# does having family in usa help with getting Visa?



## mshep10 (Nov 7, 2008)

i have family ho already live in the USA would that help with getting a Visa??
i dont have any trade or a degree


----------



## Fatbrit (May 8, 2008)

mshep10 said:


> i have family ho already live in the USA would that help with getting a Visa??
> i dont have any trade or a degree


You need to give us the family members' relationships to you and their immigration status in the US to answer your question.

Your educational qualifications are irrelevant for family sponsorship.


----------



## Bevdeforges (Nov 16, 2007)

Be aware, too, that if your family members are eligible to support your visa application, they will need to agree to support you financially while you are getting yourself established (and will probably be asked to prove that they have the means to do so).
Cheers,
Bev


----------



## kaizen (Nov 8, 2008)

Hello Everyone- (1st post) May I jump in on this thread?- 

I too, am like the poster and wish to go over to the states and also have family over there- a large amount of family in fact- several aunts and uncles -two of which are big employers in the states. (NY) My u.s relations were all born in the states. My Irish grandma's sister emigrated in her 20's and raised her whole family over in long island.

Please advise how I go about Family sponsership and how long it would take approximately and how much does it cost.

Please note- although my relatives are in NY- my intention is to relocate to OC and become a property realter.

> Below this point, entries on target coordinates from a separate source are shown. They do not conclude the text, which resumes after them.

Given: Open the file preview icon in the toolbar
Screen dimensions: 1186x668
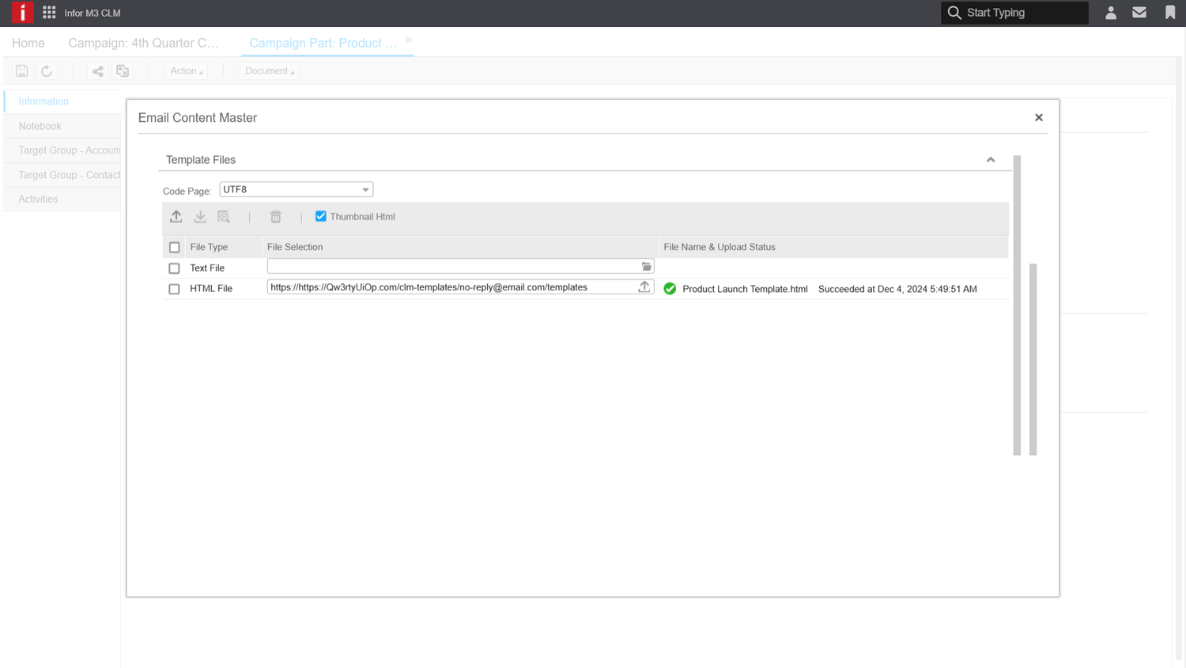Looking at the screenshot, I should tap(224, 216).
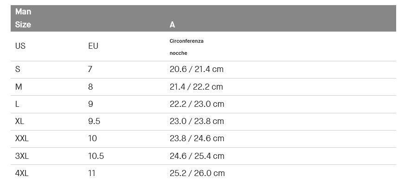Select the Circonferenza nocche label
Screen dimensions: 411x183
point(186,47)
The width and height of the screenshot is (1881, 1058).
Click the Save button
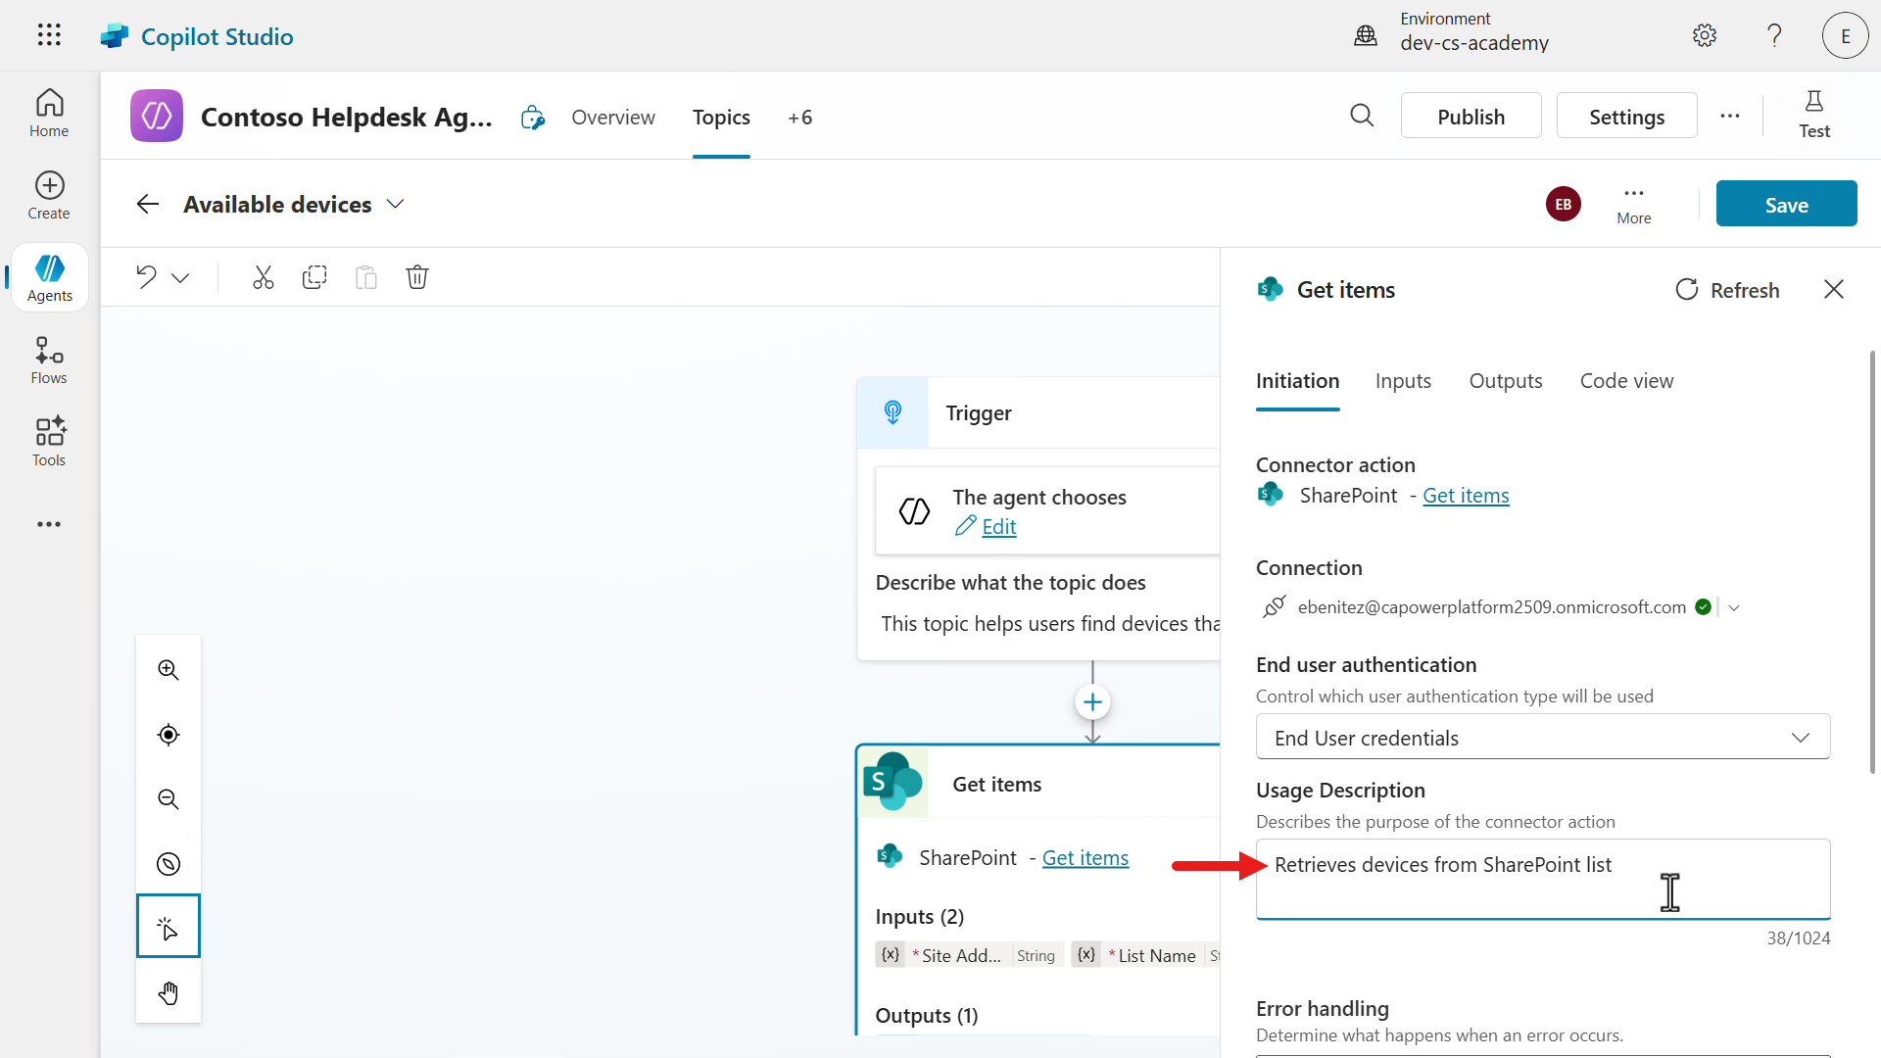point(1786,204)
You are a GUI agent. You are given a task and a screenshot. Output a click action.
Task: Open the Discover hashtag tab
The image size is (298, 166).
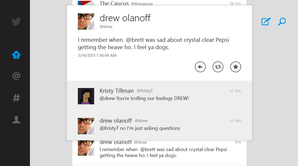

I also currently hold a 6yr B1/B2 visa.

Any advice/insight appreciated.


----------



## synthia (Apr 18, 2007)

Only mothers, fathers, siblings, and children, I'm afraid. Aunts, uncles, and cousins used to count (as the block across from me as a child, with its string of Italian immigrants, proved).


----------



## kaizen (Nov 8, 2008)

Thank you very much for your reply- does this mean the end of the road for me then?


----------



## twostep (Apr 3, 2008)

kaizen said:


> Thank you very much for your reply- does this mean the end of the road for me then?


It means you will have to get your act together - get an education, have a couple of years of job experience and then look at the situation.


----------



## mshep10 (Nov 7, 2008)

my family are uncles and antie etc not mum dad or sisters!! have quite a lot ove there who hav ither moved from uk or ar born there???


----------



## Fatbrit (May 8, 2008)

mshep10 said:


> my family are uncles and antie etc not mum dad or sisters!! have quite a lot ove there who hav ither moved from uk or ar born there???


No family sponsorship there.


----------



## synthia (Apr 18, 2007)

And quantity doesn't count. They also have to be citizens, not people on green cards.


----------



## Fatbrit (May 8, 2008)

synthia said:


> And quantity doesn't count. They also have to be citizens, not people on green cards.


Permenant residents can sponsor some family members. Not as many as USCs, though, and there are long waits in all categories.


----------



## Garethmc (Nov 12, 2008)

Yes definitely, family always helps!!


----------